重要無形文化財「蒔絵」の保持者に認定された室瀬和美さん(1950年生まれ)の『カリンバ遺跡と漆文化の素晴らしさ』を聞きに行った。筆者の自宅裏の図書館にわざわざ漆の話をしに来られて、どんな話になるのか1時間聞いてきた。『漆』という木は、普通樹木はすべて『木篇』で漢字表記されるのに『漆』という漢字だけは、水偏の漢字で『木』が上に乗り、他の樹木とは扱いが違うところから話は入っていく。カリンバとはアイヌ語で『桜の木の皮』という意味で、近くにカリンバ川が流れていて、その周辺から縄文時代(3000年前)の漆製品が大量に出土した。漆塗りの櫛がたくさんある。この場所にはたくさんの漆の樹木があって、木々の皮に傷をつけて、垂れてくる樹液を集めて漆を採取して、工芸品に仕立てる技術者がいたということになる。漆の木1本で15年間で約150ccを採取し終われば枯れる。だから漆製品をたくさん作るためには相当の漆の木々がないといけないと先生は言われ、現在は岩手県で多く栽培されてはいるが、需要をまかないきれてはいない。国産の漆はわずか2%でほとんどは中国からの輸入に頼っている。『蒔絵』は中国にはない技術で世界で唯一の漆の使われ方であると。

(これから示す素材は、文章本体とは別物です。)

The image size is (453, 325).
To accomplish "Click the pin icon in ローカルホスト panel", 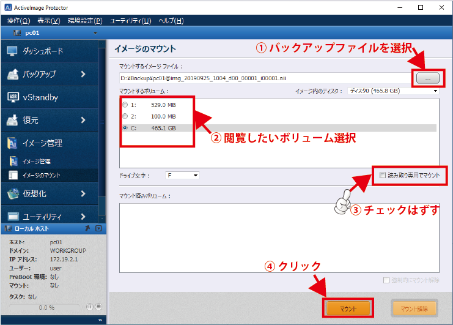I will click(88, 228).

私の住む町にはカリンバ遺跡という国から文化財指定を受けた縄文遺跡がある。郷土博物館にたくさん出土品が置かれてある。

自分が偶然住んだ町に、こういう縄文時代の数々の遺跡や土器が埋もれていることに気づくと、孫が生まれて未来につながる感覚を覚えるのと似ていて、過去に生きた人々に親近感が沸いてきて、そのDNAを私も引き継いでいるんだという気持ちになる。室瀬先生の話では、漆を使った蒔絵が奈良時代に突然始まる。その前に、何かあるだろうと探すがない。ある日突然現れたという表現をしていた。生物学の泰斗今西錦司さんが、『なぜ二足歩行を人類はしたのか?』という問いに『ある日突然立ち上がった』と答えたことを思い出した。時間の順序での進化論ではないと。室瀬先生も漆の技術について、その採取、その保存、乾かし方など現代と縄文ではほとんど差はないとも発言していた。私たちはいつのまにか直線的な時間は人間を進化させて、賢くなるとどこか思っていないだろうか。しかし、現代を見てみると『人間はむしろ退歩しているのではないだろうか』。有益な漆の話であった。

  1. 加賀の漆器は有名ですが、僕たちの子供の頃は漆によくかぶれたものです。山へ遊びに行くと必ず漆の木があって、知らず知らず触ってしまって、あちこちがかゆくなって晴れ上がったものです。そんな時には、谷川に行って沢蟹を捕まえて日本手ぬぐいに包んで石でたたきつぶして、その汁を患部に塗り付けたものです。沢蟹は災難ですが、早く手当てをしないとあちこちにかゆみが広がってしまいます。そんな訳で漆には余り良い思い出はありません。田舎ではお椀などの器も漆塗りが多かったと記憶しています。今ではすっかりプラスチック製品になってしまいました。そうそう、田舎の隣の若狭塗の箸も有名です。貝を散りばめて漆で仕上げた工芸品ですが、我が家にもあります。今ではそのくらいですかね。実際に身近で使っているのは。

  2. 先人たちの知恵。

    縄文時代から漆工芸が盛んだったとは?意外でした。つまり樹脂ですから水などをはじくコーティングなのでしょうね。柿の渋も漁網を染めればコーティングされて、おまけに水に浸ければ漁網が見えなくなりますから魚も撮れやすいですね。昔の人たちは自然の中から見つけ出して利用していたのですね。先人の知恵が、今の時代までも残されているのは驚きですね。

  3. 陶器職人の息子。

    今現在、家にある漆製品を探してみたが、寿司桶やお重、そして箸、あとは赤ん坊で肺炎で亡くなった3歳上の兄の位牌くらいですね。暮らしの中から漆器がほとんど無くなってきました。60年ほど前に到来したプラスチックや塩化ビニールの製品にとって代わられましたね。プラスチック製のものはあふれています。ごみの日にはこれらの石油製品の包装資材が山のように排出されています。ダイオキシンが一時騒がれたものの、今ではすっかり忘れられた感もあります。昔は漆器などを何年も大切に使ったのですが、石油製品や紙器やアルミ箔は使い捨てが当たり前になって居ますね。その点、縄文人たちが残した漆器や土器・陶器は長い間、社会貢献して来たわけですね。現代人も次の時代にまで残るものを、これからも作っていかなければいけませんね。